◆ **Data for this task**
★ ★ ★ ★ ★ ★ ★
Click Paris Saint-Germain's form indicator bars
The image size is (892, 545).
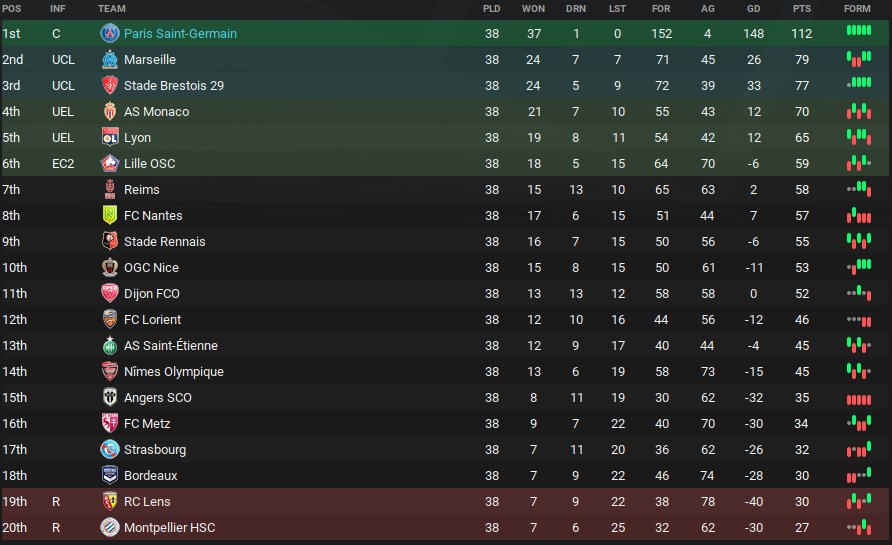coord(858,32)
★ ★ ★ ★ ★ ★ ★
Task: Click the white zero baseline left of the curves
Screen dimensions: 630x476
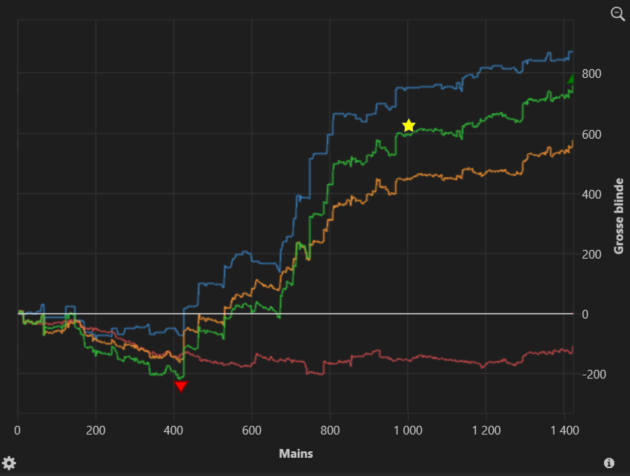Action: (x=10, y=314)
★ ★ ★ ★ ★ ★ ★
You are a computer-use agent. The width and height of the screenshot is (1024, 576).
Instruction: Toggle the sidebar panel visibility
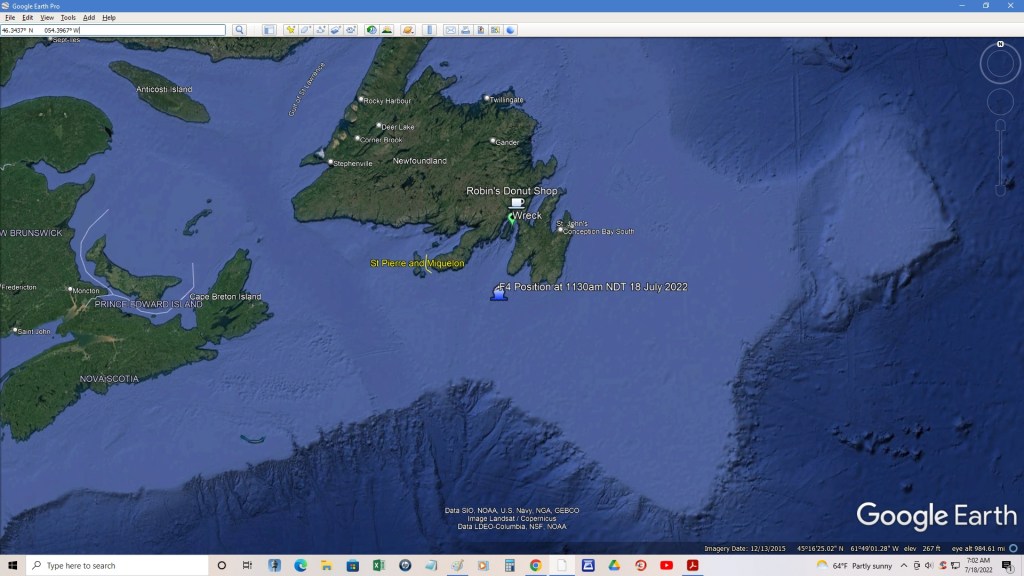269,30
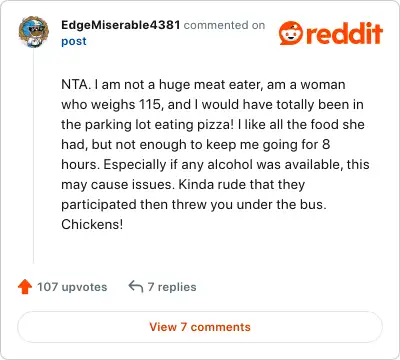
★ ★ ★ ★ ★ ★ ★
◆ **What you are asked to do**
In the records above, how many lines hold the string "Click"? Respond with that number only.

◆ **Exercise answer**
2